Sadmamatoday · 10/09/2024 23:01

Pay a sleep consultant to help, it is worth it

BurbageBrook · 10/09/2024 23:04

It's depressing how these threads always attract cruel parents who will tell you to leave your child to cry all night. They did it to their kids so they want you to do the same.

botleybump · 11/09/2024 07:03

My daughter dropped to one nap at 12 months, before this we significantly shortened the afternoon nap, then slowly dragged out the morning one.

Maybe try putting him down 15 mins later in the morning each day, and the shorten the afternoon one by 15-30 each day.

A sleep consultant would offer tailored advice, but appreciate they're expensive.

Many of my NCT group ended up using them in the second year and the general feedback was too much daytime sleep/too little sleep pressure at bedtime

Lizbiz89 · 11/09/2024 09:17

Update - so I did a modified softer version of Ferber last night where I sat at the end of the room, shushed him and went over every few minutes to stroke him. He fell asleep within 20 mins and only woke up once at 2am!!! We still brought to our room after that but I was so amazed how long he slept! That is the best he's slept EVER! So unless it's a complete fluke, it definitely helped him sleep better.
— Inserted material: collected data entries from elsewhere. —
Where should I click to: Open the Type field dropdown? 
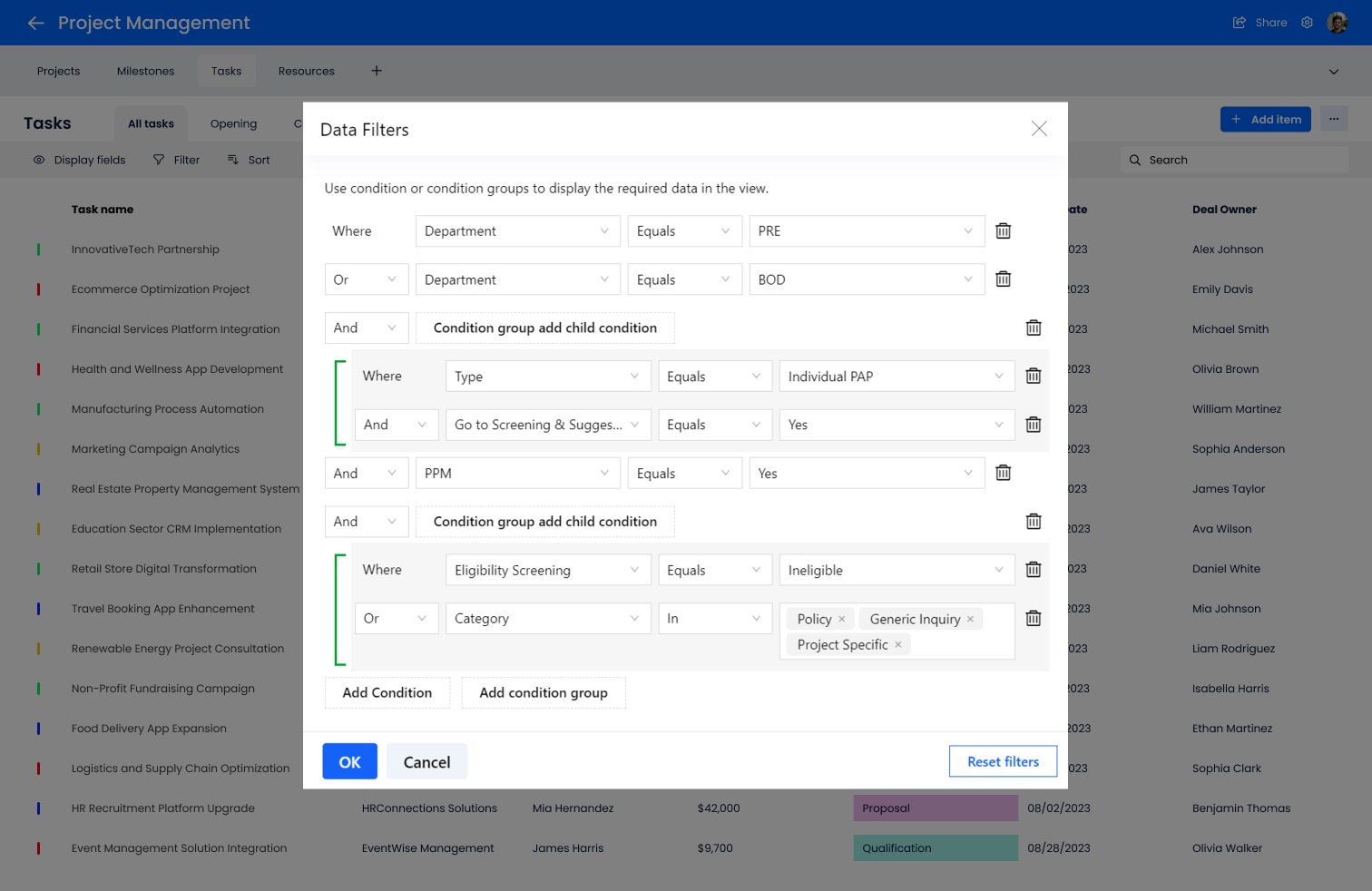[547, 376]
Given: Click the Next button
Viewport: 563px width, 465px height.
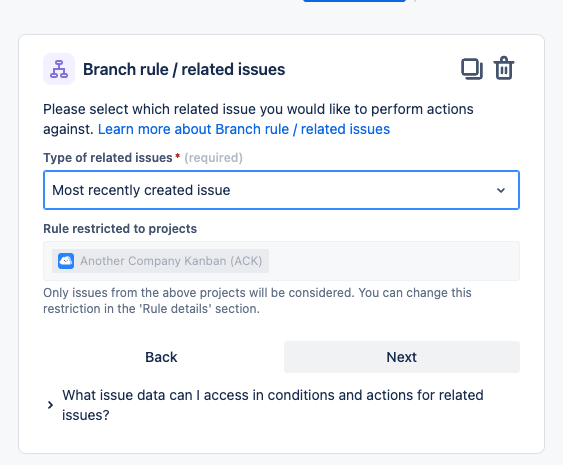Looking at the screenshot, I should pyautogui.click(x=401, y=357).
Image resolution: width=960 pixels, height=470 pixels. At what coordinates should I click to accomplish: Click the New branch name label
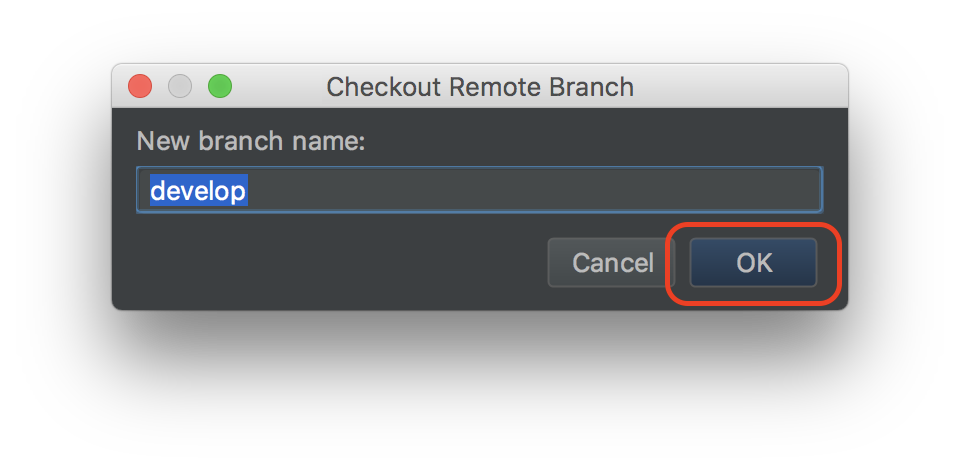250,141
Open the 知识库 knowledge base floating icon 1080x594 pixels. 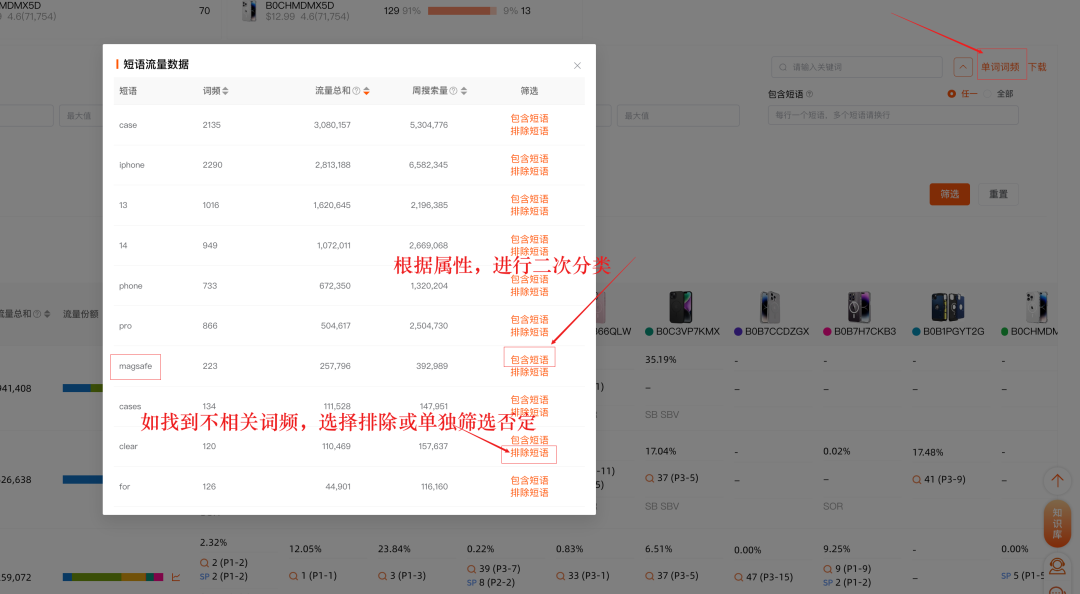(1056, 523)
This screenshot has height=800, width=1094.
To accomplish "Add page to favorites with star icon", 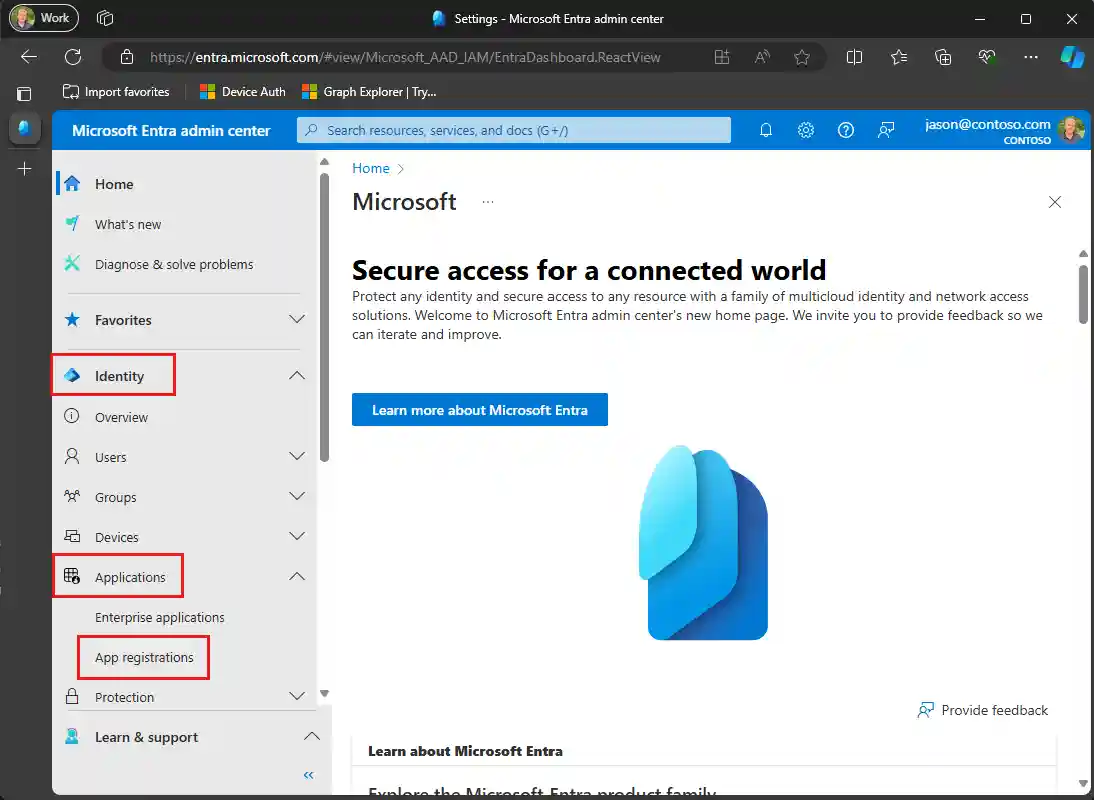I will coord(801,57).
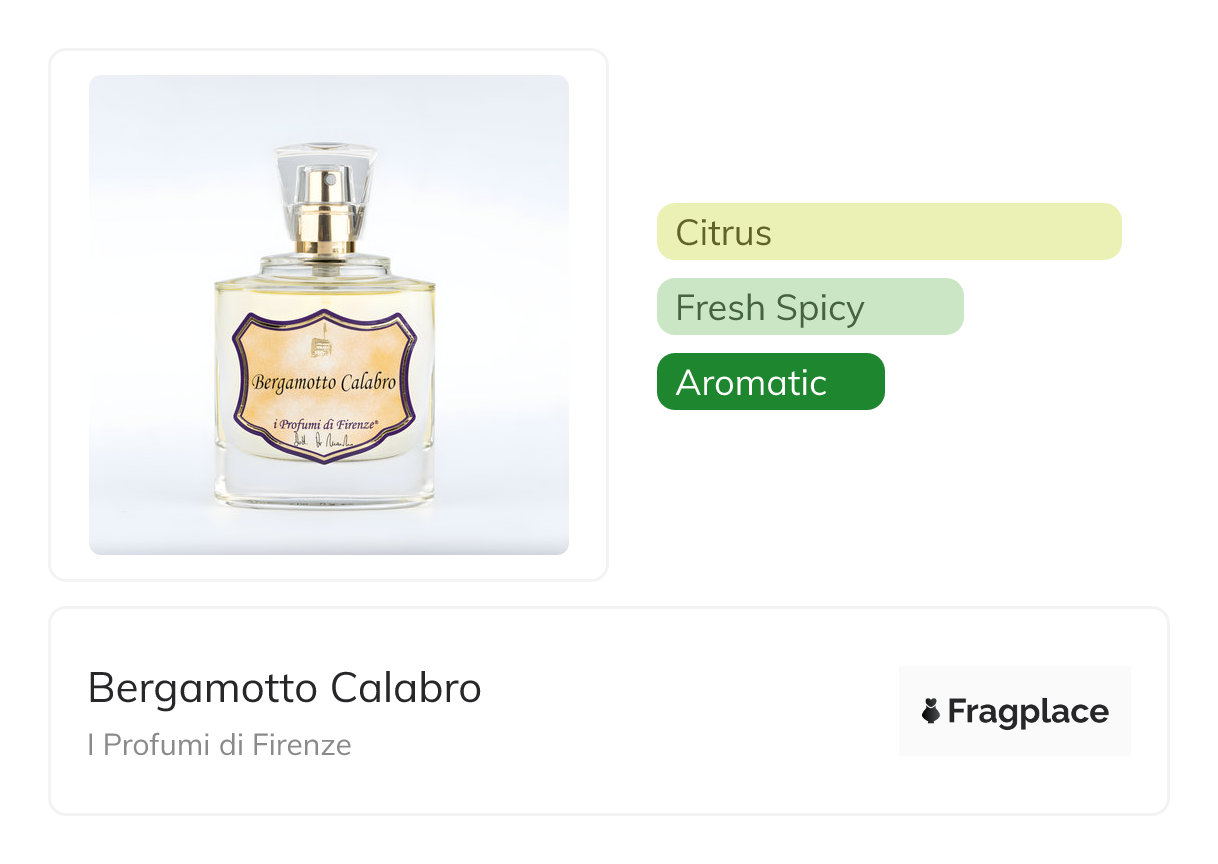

I know sleep training is a very controversial subject but when people are desperate I can completely understand why they sleep train. Sleep deprivation is no joke and potentially be extremely dangerous if you're driving or looking after little children. I don't think anyone results to sleep training because they enjoy it. Speaking from experience lack of sleep is soul destroying.

OP posts:
TheShellBeach · 11/09/2024 11:35

We did sleep training with our first child.
It was the best thing we ever did.
She slept through the night by the third night of doing it.

CherryMaple · 11/09/2024 14:07

BurbageBrook · 10/09/2024 23:04

It's depressing how these threads always attract cruel parents who will tell you to leave your child to cry all night. They did it to their kids so they want you to do the same.

Absolutely not the case that people who leave their children to cry are ‘cruel parents’.

Every child is different, and what works for many doesn’t work for all. We had tried EVERYTHING before leaving DDs to cry it out. Eg, DD2 would scream at the top of her lungs for four hours during gradual retreat, and then still not settle until she was fed. Crying out is a last resort when other approaches have failed and the parents are falling apart.

Don’t be so quick to pass judgement on parents whose experiences are totally different from yours.